Late night writing due to the sweat alarm that has gone off, shortly after the electricity has cut out yet again. The electricity seems to have gotten worse lately, which is not surprising, in that this coincides with the gas shortage – also growing more severe by the day.
So many things leave imprints on me as I go through the day here, it has grown nearly impossible to jot them all down. One of the reasons I’ve written fewer blogs this trip has been because it has been overwhelming. The situation is so much worse now than when I was here in December and January. And it was bad then, to be sure.
During an interview earlier today with a young sheikh who is very much a Sadr supporter, I asked him what he would do if Moqtada Al-Sadr was captured or killed by the U.S. military. I wondered if the seemingly unorganized followers and ill-trained militia would disintegrate and fade away.
He pulled his 6-year-old daughter forward, her cute smiling face proudly beaming from under her small hijab, and asked her my question in Arabic. Her reply: "We will always follow Moqtada Al-Sadr."
It reminded me of another occurrence that left an impression on me my very first day in the field here this trip, at the beginning of April.
I was in Sadr City the day after some heavy fighting between the Mahdi Army and U.S. forces, and was talking with an American tank crew. Two of the men were sweeping debris off the top of their tank, which had the few portals of its glass smashed. What other loose pieces on the tank had been torn off and were lying on the ground. Rocks were everywhere.
One of the soldiers told me a group of around 200 kids had surrounded them and pelted them with stones. All they could do was sit inside and ride it out.
He went on to tell me that he was a bit shaken up by it saying, "They are just kids, and we are a tank!" So the kids were attacking them during the day, and the men from the area attacked them at night with Kalashnikovs and RPGs.
My friend Aziz came by this afternoon ... shaken. He told me that there had been an assassination attempt on Ismail Zayer, the editor of the New Sabah, a newspaper Mr. Zayer founded after breaking ranks with the CPA-controlled Sabah newspaper. According to the story, a group of men in four cars, one of them an Iraqi Police vehicle, showed up at Zayer’s office and told him the Minister of the Interior had requested that he accompany them to his office.
Zayer told them he needed to change and went inside to call the Minister to verify this, as he knew the Minister personally. The Minister told him he did not order this, and did not know what it was about.

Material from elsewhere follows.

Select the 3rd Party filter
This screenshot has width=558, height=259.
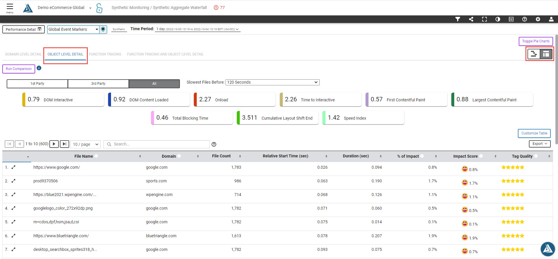coord(98,84)
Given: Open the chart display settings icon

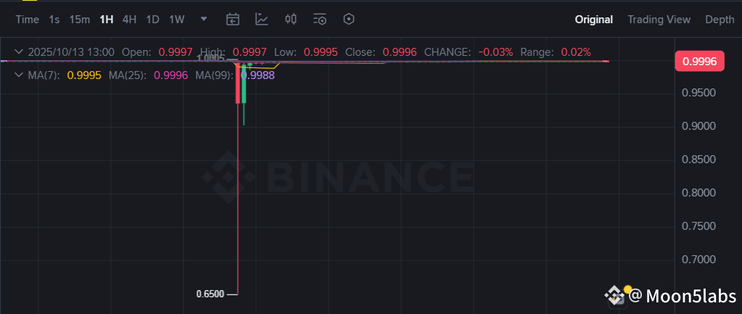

Meanwhile, Mr. Zayer’s driver and body guard were taken away by the men, later to be found shot in the head.
I’d seen Zayer’s body guard: a large man with a pony tail – not many Iraqis have pony tails. He was very friendly when I’d gone there to interview Mr. Zayer a few weeks ago. Even though he wasn’t a friend, just someone I’d met, it is always difficult to reconcile that someone I know is gone now. And not just gone, but shot in the head.
So it’s happened to me now. That which has happened to every Iraqi friend of mine. Everyone here knows someone personally who has died an untimely death.
Ater telling me about this horrible story, Aziz said, "It is getting worse by the day here."
How is life possibly going to get better in Iraq? Kids are being raised to fight against the most powerful military the Earth has ever known. Every U.S. soldier who comes here knows they will be in-country for at least one full year. More troops are on the way. More soldiers have been killed near Ramadi and Fallujah recently. The truce in Najaf and Kufa came and went. A man has been selected by the IGC as the president whom every single Iraqi I know thinks is an absolute bastard.
One man I know, when asked what he thought about Alawi, said frankly, "He will be killed, insh’allah." Another Iraqi friend said, "If he lasts a month, he’ll be very lucky."
So as the Bush and Blair camps race about trying to paint a picture of stability and structure in Iraq, with June 30 is now just a month away – this place is coming apart at the seams. For each step forward the coalition makes, two disasters occur ... whether they take the form of deadly attacks on the occupying forces, more mortars blasting into the CPA, sabotage of a pipeline or power plant, a murder, another SUV of secret service or security mercenaries taken out by an RPG, or something less obvious ...
A child being raised to fight. A woman dying of breast cancer from depleted uranium exposure. A highly trained engineer, without work, sweating in his car, which he drives as a taxi, which means waiting for hours in a fuel line. A family home raided in the middle of the night by the military. Women not being able to leave their homes in safety. Nor men, for that matter. A soldier who has lost his legs in an IED blast goes home to his country. He and his family having to learn to live with his disability. An Iraqi war veteran begging on the street – has no family.
Iraq has been shattered. And now, today, over a year since the horrible regime of Saddam Hussein was overthrown, what is left of the country seems to be unraveling more and more with each passing day.